The pagan, though not so alive to the serene beauties of the Christian life, and not so attracted by the power, the promises, and the assurances of the Christian religion, as to evince the one, and embrace the other, or to make trial of the moral safeguards that its armoury supplies, would yet so honour, one would think, the persuasive Christian influences, operating around him and about him in so many benign and kindly ways, as to abandon many of the practices that savour of the superstition of a by-gone age. Though there has been a decline, if not a positive discontinuance, of his traditionary worship of idols; though his adoration of the sun, of certain of the birds of the air, and of the animal creation, is not now blindly followed, and the invocation of these, for the supposed assuring of success to various enterprises, is rarely put in effect, there is yet preserved a relic of his old traditions, in the designs with which he embellishes certain specimens of the handiwork, with which he oft vexes the public eye. (I must really, though, pay my tribute of admiration for the skilled workmanship many of these specimens disclose.) It is common for him, when at work upon the elaborate carving in wood that he practises, to engrave some hideous human figure, intended, obviously, to represent an idol. Does it not excite wonder with us that such refinements upon hideousness and repulsiveness could ever have provoked the worship or adoration of any one?
One almost insuperable difficulty that the missionary experiences in his attempts to instil religious principles into the Indian mind, is to get him to entertain the theory that the human race sprang originally from one pair.

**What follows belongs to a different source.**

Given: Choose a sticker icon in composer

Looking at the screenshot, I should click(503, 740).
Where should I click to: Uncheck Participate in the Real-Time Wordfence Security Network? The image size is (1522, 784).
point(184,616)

The pagan believes in the existence of a Supreme Being, though, his idea of that Being's benignity and consideration relates solely to an earthly oversight of him, and a concern for his daily wants. His conception of future bliss is almost wholly sensual, and wrapped up with the notion of an unrestrained indulgence of animal appetite, and a whole-souled abandonment to feasting and dancing. His supreme view of happiness is that he shall be, assigned happy hunting-grounds, which shall be stocked with innumerable game, and where, equipped in perfection for the chase, he shall ever be incited to its ceaseless pursuit.

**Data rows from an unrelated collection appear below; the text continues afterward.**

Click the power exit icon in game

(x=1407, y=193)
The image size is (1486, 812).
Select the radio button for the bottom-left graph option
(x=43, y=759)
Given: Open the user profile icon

Of course, such impressions, clogged and clouded as they are with earthliness, have been dispelled in the cases of those, who have opened their minds to the more desirable promises of the Gospel.
The Indian's expectation of attaining and enjoying a future state of bliss, which shall transcend his mundane experience, is often present to his mind. I remember once walking with rather measured gait along one of the roads of the Reserve, bearing about me, it may be, the idea of supreme reflection, when an Indian stopped me, and asked (though, as my eyes sought the ground at the time, I cannot conceive how his attributing to me thoughts of celestial concernment could have been suggested) if I were thinking of heaven. I should have been pleased to own to my mind's being occupied at the time with heavenly meditations, a confession not only worthy, if true, to have been indulged in, but one having in it possibly force for him, as helping, perhaps, to confirm the course of his thoughts in the only true and high and ennobling channel, which his question would suggest as being their frequent, if not their habitual, direction.

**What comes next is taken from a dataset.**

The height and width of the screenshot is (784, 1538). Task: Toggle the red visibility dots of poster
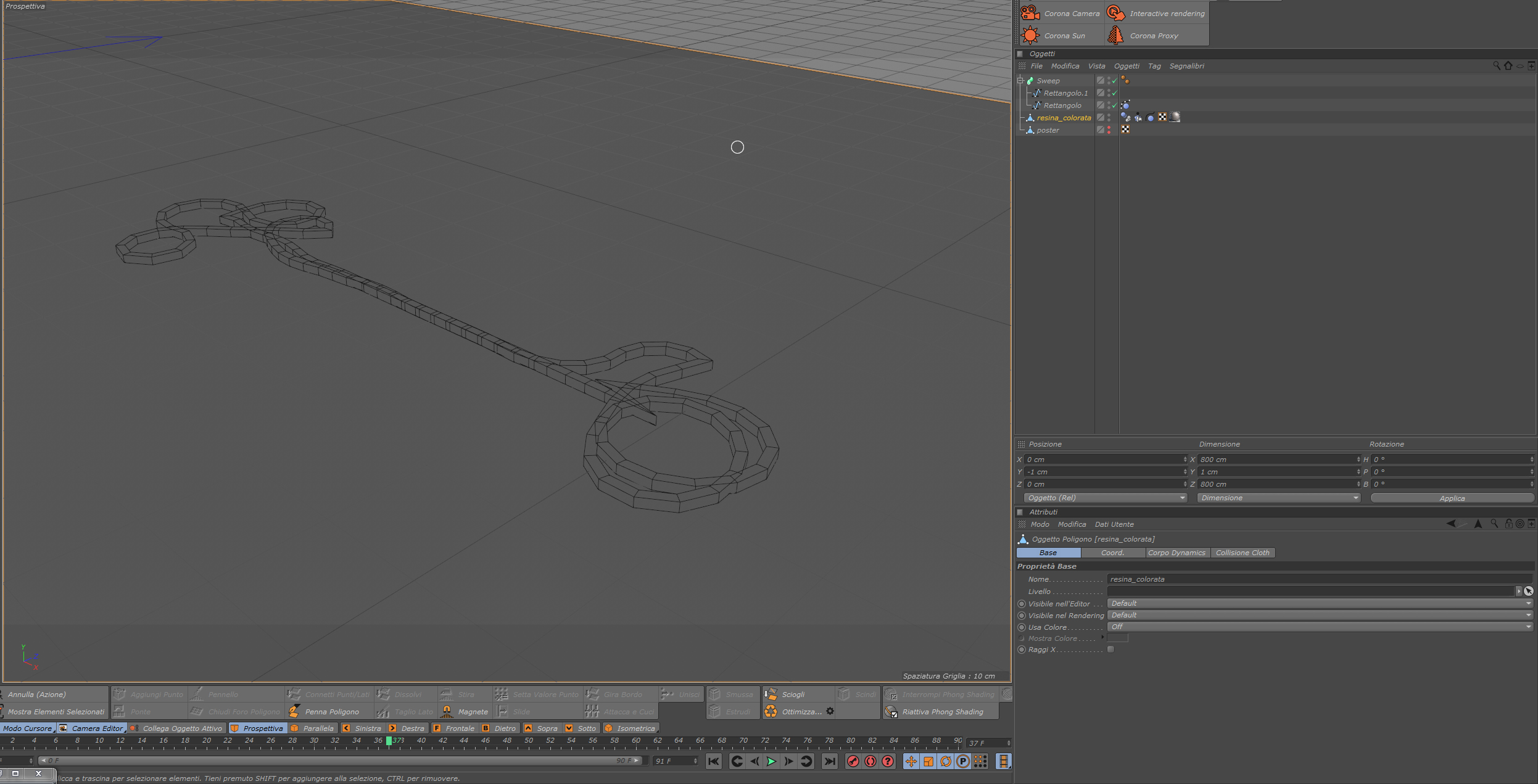1109,130
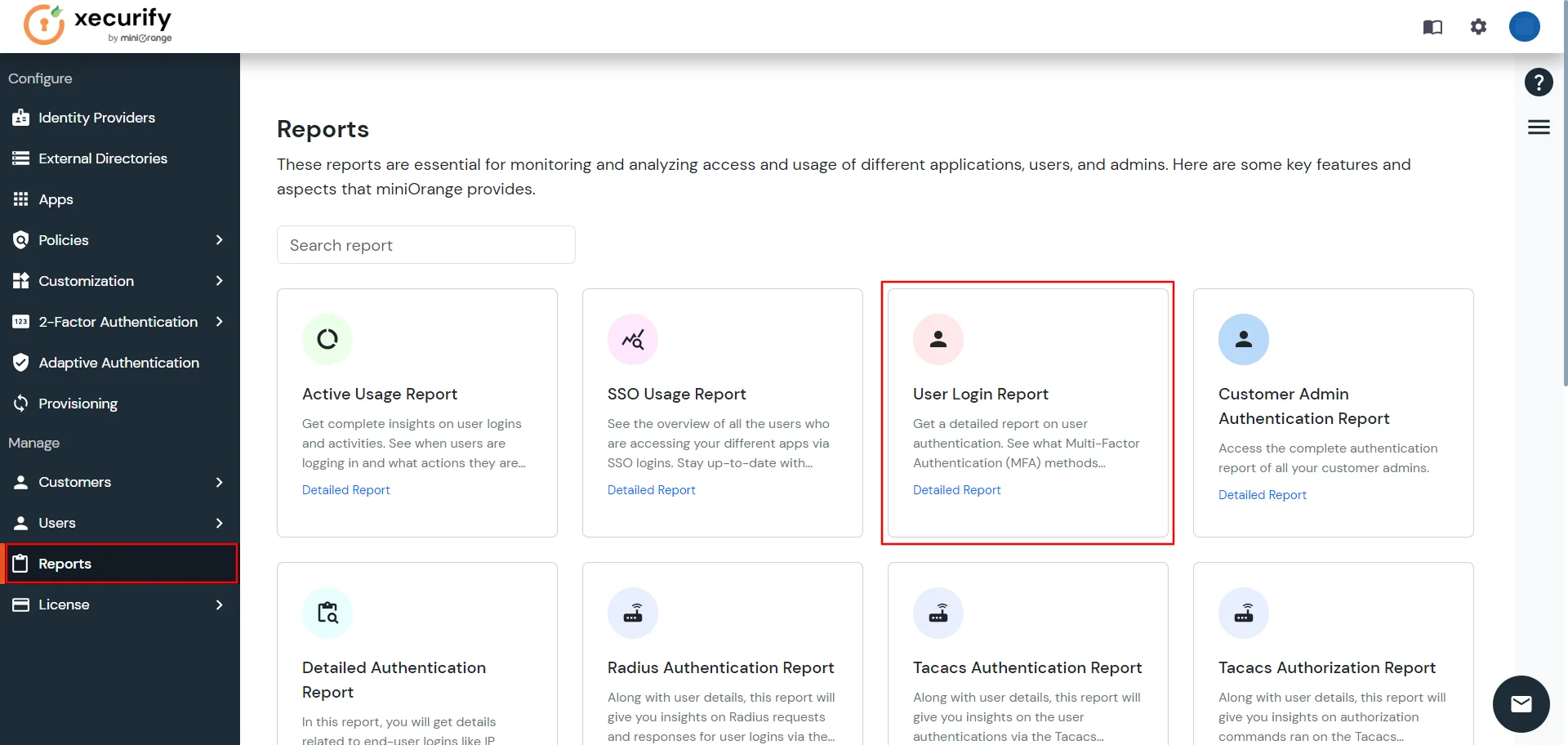Select the Adaptive Authentication shield icon
1568x745 pixels.
[x=20, y=362]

Truth, however, compelled me to admit the subserviency of my mind, at the moment, to earthly thought.
The pagan Indian celebrates what he calls dances, which frequently, if liquor can only be had, degenerate into mere drunken orgies. Here the war-whoop, with its direful music, greets the ear, carrying terror and dismay to the breasts of the uninitiated; and here the war-dance, with all the accessories of paint and feathers, gets free indulgence.